Re-write the closed CMR model as an Mb model (trap shyness). Compare the abundance estimates with those we got out of the Mt version of the model by graphing the CIs (and medians) for both models.
In the SCR model, our detection probability predicts that male and female butterflies are equally likely to be captured. Re-write the model to allow for male and female butterflies to have different detection probabilities. You can adjust either g0 or sigma. You do not need to run this model, just write out the code.

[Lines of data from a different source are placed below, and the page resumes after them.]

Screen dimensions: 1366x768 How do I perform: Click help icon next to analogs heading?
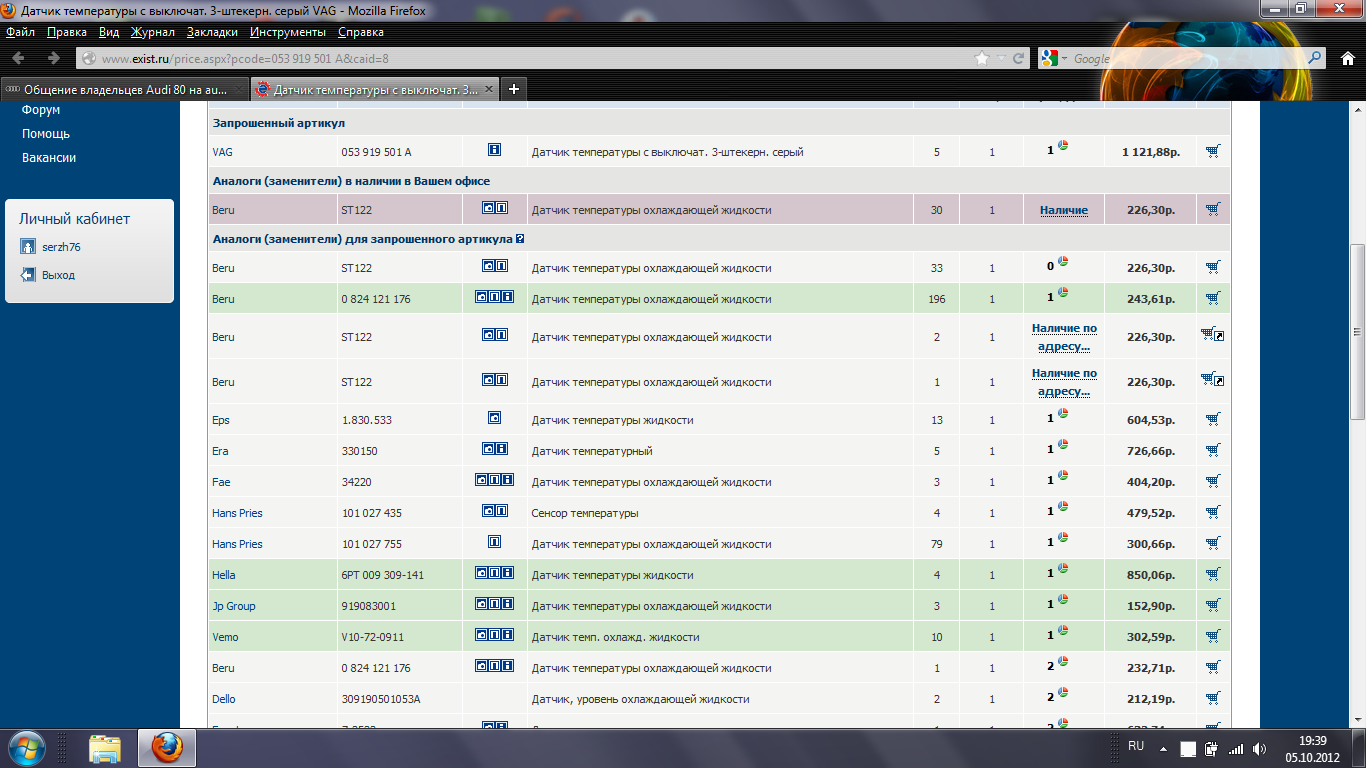click(x=520, y=239)
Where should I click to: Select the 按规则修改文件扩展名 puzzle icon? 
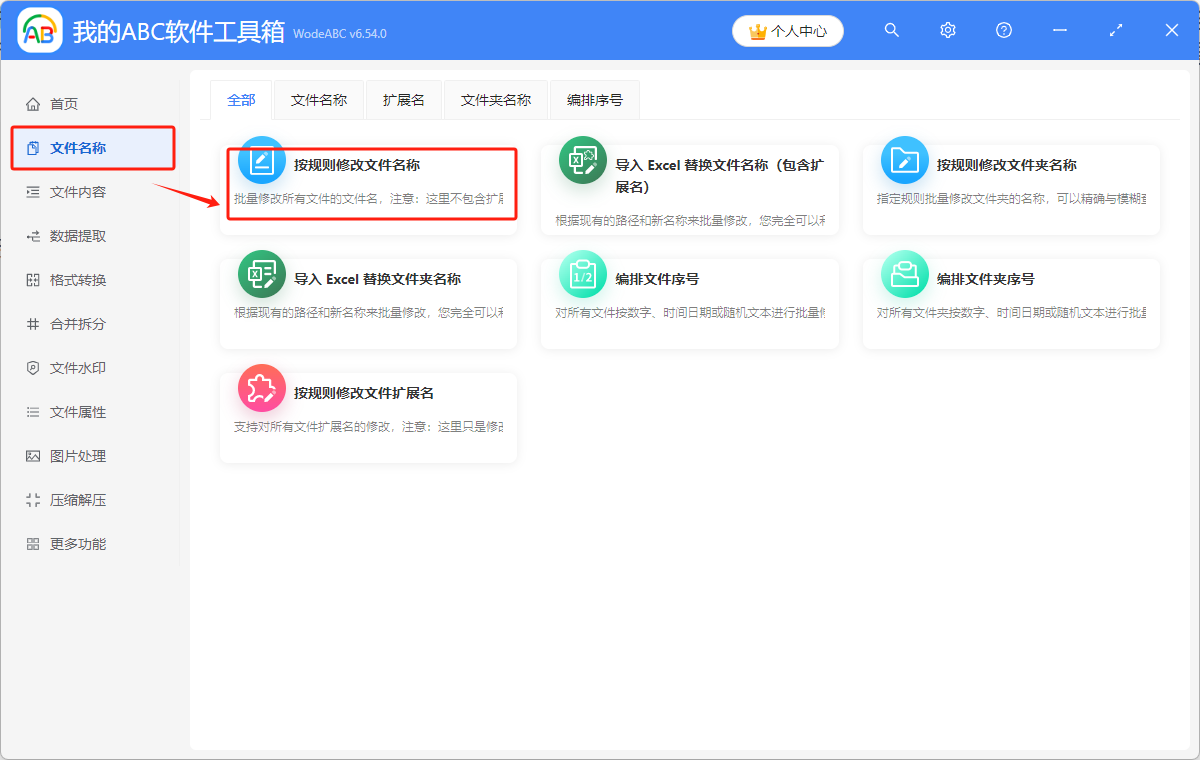261,389
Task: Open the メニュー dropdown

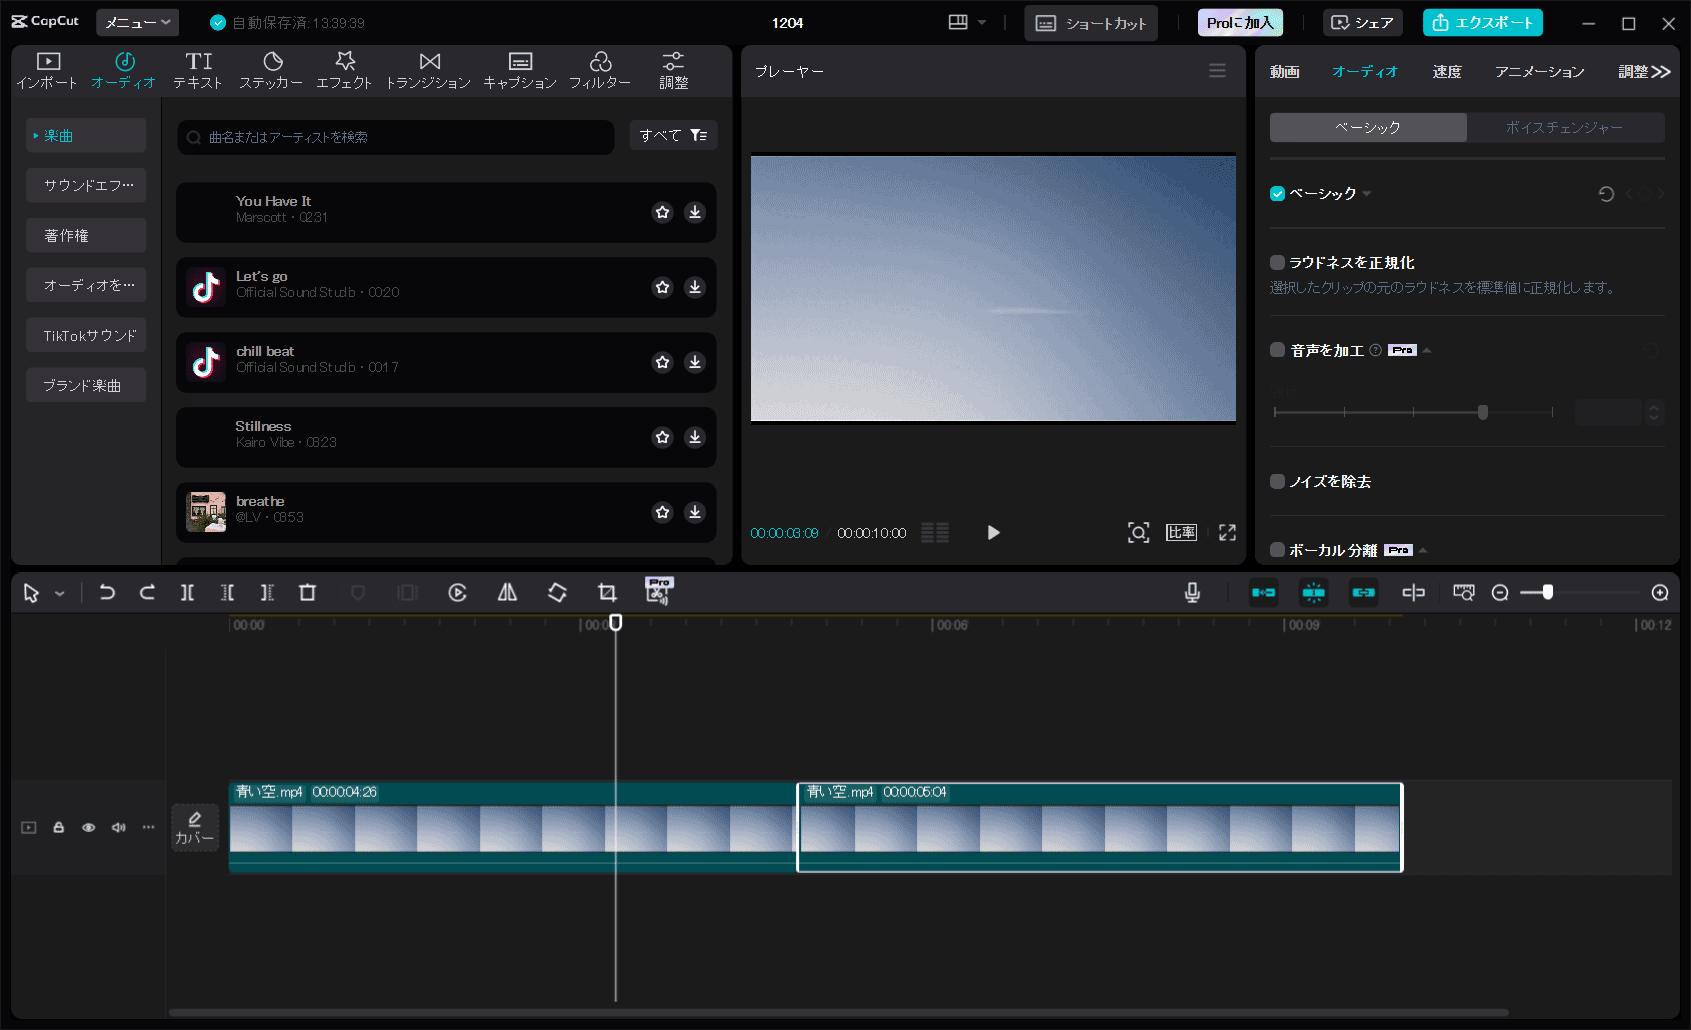Action: coord(137,22)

Using the SCR beta outputs from lab (not the one you just wrote for Q3), make a map showing the expected abundance in each pixel in the study area as well as the trap locations. Notice that the model predicts very high abundance in the poor quality habitat. Why do you think that is? (Note: this is an inaccurate model, clearly but why?)
On a 1-10 scale, with 1 being the worst week ever and 10 being the best, how would you rate this week’s content? What lingering questions/confusion about the lecture or lab do you still have?